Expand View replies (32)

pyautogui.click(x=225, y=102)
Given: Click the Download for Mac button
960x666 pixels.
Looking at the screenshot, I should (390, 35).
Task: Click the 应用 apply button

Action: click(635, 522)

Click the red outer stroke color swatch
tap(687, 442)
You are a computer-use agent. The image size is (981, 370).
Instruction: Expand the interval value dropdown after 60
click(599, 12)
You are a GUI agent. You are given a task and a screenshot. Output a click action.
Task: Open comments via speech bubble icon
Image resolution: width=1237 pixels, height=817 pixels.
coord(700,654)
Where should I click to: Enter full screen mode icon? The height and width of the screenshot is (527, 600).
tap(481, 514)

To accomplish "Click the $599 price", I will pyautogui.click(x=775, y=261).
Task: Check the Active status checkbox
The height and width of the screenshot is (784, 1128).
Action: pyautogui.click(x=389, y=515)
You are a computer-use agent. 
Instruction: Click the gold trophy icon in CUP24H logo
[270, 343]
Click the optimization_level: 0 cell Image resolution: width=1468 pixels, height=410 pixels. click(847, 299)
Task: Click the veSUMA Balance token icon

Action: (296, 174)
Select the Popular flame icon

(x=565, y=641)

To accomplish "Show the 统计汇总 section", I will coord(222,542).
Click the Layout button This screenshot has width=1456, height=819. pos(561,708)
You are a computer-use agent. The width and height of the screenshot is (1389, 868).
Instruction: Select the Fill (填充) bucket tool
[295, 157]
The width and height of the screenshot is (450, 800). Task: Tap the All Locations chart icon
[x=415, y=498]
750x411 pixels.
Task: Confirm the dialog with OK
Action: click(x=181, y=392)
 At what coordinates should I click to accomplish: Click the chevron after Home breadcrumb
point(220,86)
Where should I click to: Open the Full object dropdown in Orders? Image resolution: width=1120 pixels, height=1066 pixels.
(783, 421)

[GOAL]
Copy out every one of the lines above word for word, with no changes.

[REPLY TO THE TASK]
Expand View replies (32)

pyautogui.click(x=225, y=102)
Given: Click the Download for Mac button
960x666 pixels.
Looking at the screenshot, I should (390, 35).
Task: Click the 应用 apply button

Action: click(635, 522)

Click the red outer stroke color swatch
tap(687, 442)
You are a computer-use agent. The image size is (981, 370).
Instruction: Expand the interval value dropdown after 60
click(599, 12)
You are a GUI agent. You are given a task and a screenshot. Output a click action.
Task: Open comments via speech bubble icon
Image resolution: width=1237 pixels, height=817 pixels.
coord(700,654)
Where should I click to: Enter full screen mode icon? The height and width of the screenshot is (527, 600).
tap(481, 514)

To accomplish "Click the $599 price", I will pyautogui.click(x=775, y=261).
Task: Check the Active status checkbox
The height and width of the screenshot is (784, 1128).
Action: pyautogui.click(x=389, y=515)
You are a computer-use agent. 
Instruction: Click the gold trophy icon in CUP24H logo
[270, 343]
Click the optimization_level: 0 cell Image resolution: width=1468 pixels, height=410 pixels. click(847, 299)
Task: Click the veSUMA Balance token icon

Action: (296, 174)
Select the Popular flame icon

(x=565, y=641)

To accomplish "Show the 统计汇总 section", I will coord(222,542).
Click the Layout button This screenshot has width=1456, height=819. pos(561,708)
You are a computer-use agent. The width and height of the screenshot is (1389, 868).
Instruction: Select the Fill (填充) bucket tool
[295, 157]
The width and height of the screenshot is (450, 800). Task: Tap the All Locations chart icon
[x=415, y=498]
750x411 pixels.
Task: Confirm the dialog with OK
Action: click(x=181, y=392)
 At what coordinates should I click to accomplish: Click the chevron after Home breadcrumb
point(220,86)
Where should I click to: Open the Full object dropdown in Orders? Image resolution: width=1120 pixels, height=1066 pixels.
(783, 421)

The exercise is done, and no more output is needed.